__What the exercise asks__.
Your task is to write out exactly the lines from the line containing "PVC Winkel 90° Muffe" through the end of the records, inclusive at both ends.

*** Opening of Given entries ***

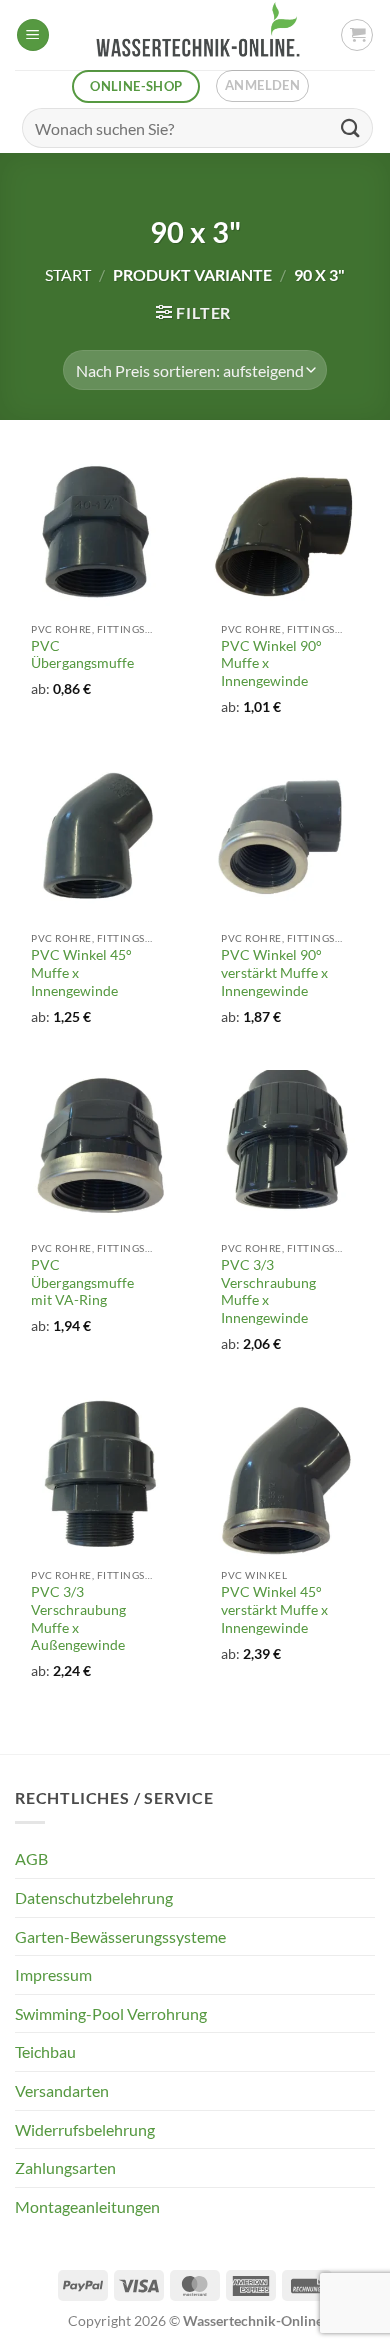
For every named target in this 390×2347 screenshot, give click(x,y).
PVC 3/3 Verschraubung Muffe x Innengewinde (268, 1291)
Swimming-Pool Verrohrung (111, 2013)
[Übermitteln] (351, 127)
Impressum (53, 1974)
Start (68, 274)
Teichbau (45, 2051)
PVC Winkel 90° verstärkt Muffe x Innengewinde (274, 972)
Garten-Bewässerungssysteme (120, 1936)
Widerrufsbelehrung (85, 2129)
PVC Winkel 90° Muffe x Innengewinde (271, 663)
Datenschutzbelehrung (94, 1897)
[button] (33, 35)
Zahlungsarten (65, 2167)
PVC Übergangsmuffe (82, 655)
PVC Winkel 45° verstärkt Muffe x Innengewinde (274, 1609)
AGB (31, 1858)
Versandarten (62, 2090)
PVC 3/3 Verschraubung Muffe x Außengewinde (78, 1618)
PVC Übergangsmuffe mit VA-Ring (82, 1282)
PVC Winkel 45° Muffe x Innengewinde (81, 972)
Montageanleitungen (87, 2206)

*** Close of Given entries ***

__Exercise output__.
PVC Winkel 90° Muffe x Innengewinde (271, 663)
Datenschutzbelehrung (94, 1897)
[button] (33, 35)
Zahlungsarten (65, 2167)
PVC Übergangsmuffe (82, 655)
PVC Winkel 45° verstärkt Muffe x Innengewinde (274, 1609)
AGB (31, 1858)
Versandarten (62, 2090)
PVC 3/3 Verschraubung Muffe x Außengewinde (78, 1618)
PVC Übergangsmuffe mit VA-Ring (82, 1282)
PVC Winkel 45° Muffe x Innengewinde (81, 972)
Montageanleitungen (87, 2206)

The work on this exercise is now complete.